Among its few civilian supporters is Peter Craig-Jones, a descendant of one of India’s oldest surviving colonial tea and coffee planting families. Craig-Jones’s forebears first landed in the 1700s during the time of the East India Company and “stayed on” after India’s independence in 1947, even taking Indian passports. He has hunted with the Ooty pack since he was a teenager in the late 1960s, although he has been away running an IT-related consultancy in Bangalore for the past 12 years, with little time for riding in the hills. He now hopes to return.
At the hunt breakfast, Craig-Jones is immaculately turned out in tweed jacket and tie. But he did not ride with us – he was informed at the last minute that neither he nor his guest had received the required military intelligence clearance in time. He remembers thrilling chases through open country before what he calls “dreadful” eucalyptus was planted on the Ooty Downs. He does not remember a kill. “I’ve never been on a hunt ever where they’ve caught a jackal!” he laughs.
This failure was blamed on the inbreeding of the hounds, even as far back as the 1950s when his father was a keen follower. In those days, there was still an English master of the hunt and they were sticklers for correct hunt dress and etiquette. “Now it has changed into something very different,” he says.
During the hunt there is no hint of any scent, no cry of any hound, but it is an enjoyable and fairly bracing two-and-a-half-hour ride. We cross small rivers, jump fallen logs in pine forests, and – the highlight for all – enjoy an exhilarating gallop around lake Kamraj Sagar. As we careen to a halt, a silver haired Major General with a pink flush in his cheeks confides: “First time I’m riding after 30 years ... too much football, muscles have developed in the wrong places.”
We end back on the golf course, pausing before doing a final “gallop-past” the gathered foot followers.
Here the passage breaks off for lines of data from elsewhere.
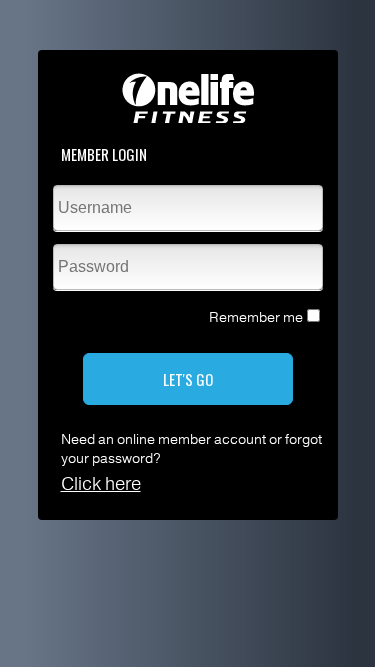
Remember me (256, 317)
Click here (101, 484)
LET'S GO (188, 379)
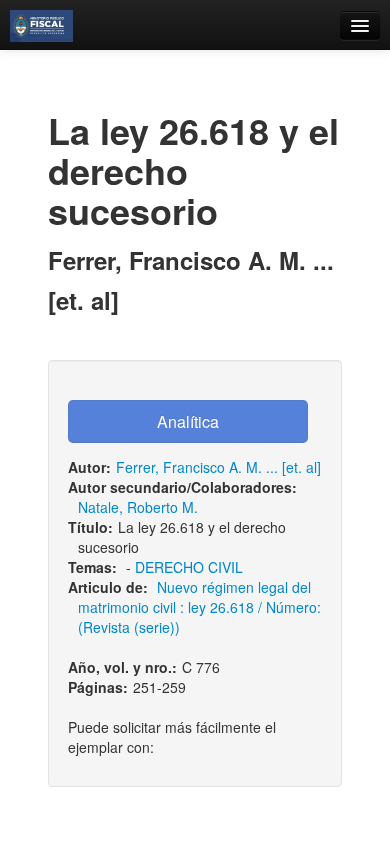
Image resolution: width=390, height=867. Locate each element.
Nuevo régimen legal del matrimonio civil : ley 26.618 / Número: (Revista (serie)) (199, 607)
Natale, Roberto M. (138, 507)
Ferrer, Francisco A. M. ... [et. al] (218, 467)
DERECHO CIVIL (189, 567)
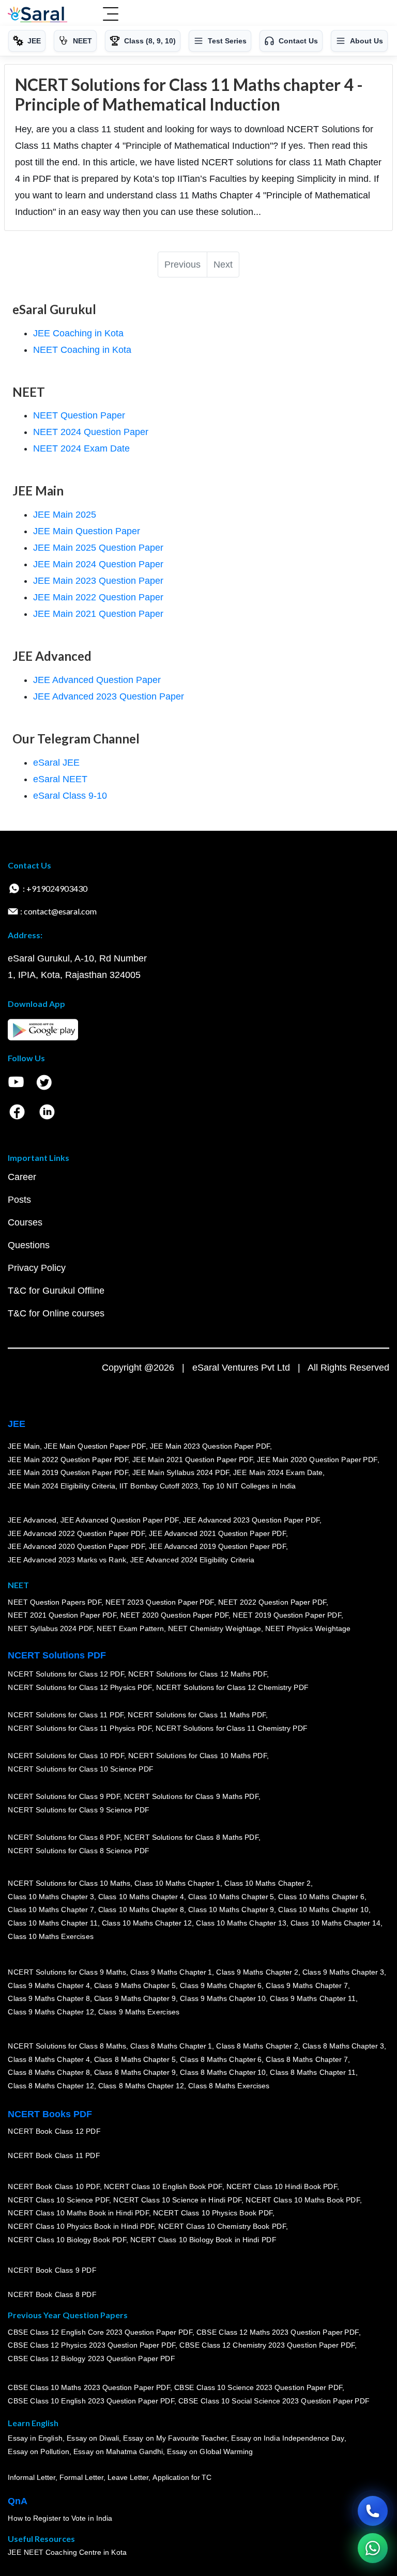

A riderless horse charging into view provides a moment of drama. Fortunately, his unseated rider suffered only a twisted ankle. Then, back at the kennels the band of the Madras Regiment greets us with great fanfare. We line up, clutching our glasses, toast the Ooty Hunt, then down our drinks before the ceremonial lowering of the red and green hunt flag.
We retire to the Ooty Club, resplendent with its trophy heads, English hunting prints and a portrait of Winston Churchill. I opt for the mixed bar, rather than the one reserved for “gentlemen”. There are some traditions of the Raj that I can live without.